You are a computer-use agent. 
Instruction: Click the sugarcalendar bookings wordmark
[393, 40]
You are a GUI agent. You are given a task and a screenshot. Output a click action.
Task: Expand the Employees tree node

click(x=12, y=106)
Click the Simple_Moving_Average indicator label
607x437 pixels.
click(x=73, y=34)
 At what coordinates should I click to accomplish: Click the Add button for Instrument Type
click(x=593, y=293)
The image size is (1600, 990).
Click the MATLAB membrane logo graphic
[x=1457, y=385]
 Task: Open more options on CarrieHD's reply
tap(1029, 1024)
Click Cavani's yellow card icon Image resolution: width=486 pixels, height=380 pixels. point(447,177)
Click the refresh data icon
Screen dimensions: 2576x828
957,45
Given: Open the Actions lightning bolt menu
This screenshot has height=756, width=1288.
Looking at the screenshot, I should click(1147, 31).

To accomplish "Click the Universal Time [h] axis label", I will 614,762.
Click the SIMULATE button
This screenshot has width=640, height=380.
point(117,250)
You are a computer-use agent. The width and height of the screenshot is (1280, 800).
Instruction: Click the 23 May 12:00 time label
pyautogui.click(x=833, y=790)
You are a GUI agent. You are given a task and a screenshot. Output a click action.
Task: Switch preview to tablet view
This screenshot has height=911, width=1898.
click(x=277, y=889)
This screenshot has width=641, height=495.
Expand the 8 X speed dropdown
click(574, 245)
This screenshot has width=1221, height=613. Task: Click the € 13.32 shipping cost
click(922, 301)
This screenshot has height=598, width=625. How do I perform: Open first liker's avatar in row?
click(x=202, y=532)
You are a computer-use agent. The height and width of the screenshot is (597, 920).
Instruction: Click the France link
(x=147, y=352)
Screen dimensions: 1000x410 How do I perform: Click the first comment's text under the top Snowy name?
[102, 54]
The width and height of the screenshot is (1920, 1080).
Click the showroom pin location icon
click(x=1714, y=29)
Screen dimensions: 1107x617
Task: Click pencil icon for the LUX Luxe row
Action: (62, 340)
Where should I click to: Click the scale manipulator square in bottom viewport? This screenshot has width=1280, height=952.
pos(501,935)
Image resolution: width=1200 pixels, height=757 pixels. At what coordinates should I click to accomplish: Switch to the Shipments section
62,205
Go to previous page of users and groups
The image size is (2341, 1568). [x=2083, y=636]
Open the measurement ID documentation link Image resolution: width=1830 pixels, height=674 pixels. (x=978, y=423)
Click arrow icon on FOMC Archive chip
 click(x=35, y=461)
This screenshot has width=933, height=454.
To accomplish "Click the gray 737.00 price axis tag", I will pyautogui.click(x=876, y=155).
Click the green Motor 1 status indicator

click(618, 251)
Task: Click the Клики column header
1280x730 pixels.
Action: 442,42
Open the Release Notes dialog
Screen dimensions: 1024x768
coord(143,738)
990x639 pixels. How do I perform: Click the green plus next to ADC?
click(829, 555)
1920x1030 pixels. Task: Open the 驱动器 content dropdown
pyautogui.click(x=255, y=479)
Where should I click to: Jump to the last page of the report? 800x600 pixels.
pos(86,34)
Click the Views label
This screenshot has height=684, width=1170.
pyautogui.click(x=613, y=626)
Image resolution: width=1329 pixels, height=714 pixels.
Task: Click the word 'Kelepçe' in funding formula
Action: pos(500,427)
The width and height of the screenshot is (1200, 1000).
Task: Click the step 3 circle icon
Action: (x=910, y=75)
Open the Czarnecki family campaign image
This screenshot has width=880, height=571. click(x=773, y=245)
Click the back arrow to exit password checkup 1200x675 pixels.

What you have to do:
Copy the material from the line containing "Click the Views label" through the end, substituting "close icon" for "back arrow" and leaving everything else as it is.

Task result:
Click the Views label
This screenshot has height=684, width=1170.
pyautogui.click(x=613, y=626)
Image resolution: width=1329 pixels, height=714 pixels.
Task: Click the word 'Kelepçe' in funding formula
Action: pos(500,427)
The width and height of the screenshot is (1200, 1000).
Task: Click the step 3 circle icon
Action: (x=910, y=75)
Open the Czarnecki family campaign image
This screenshot has width=880, height=571. click(x=773, y=245)
Click the close icon to exit password checkup 1200x675 pixels.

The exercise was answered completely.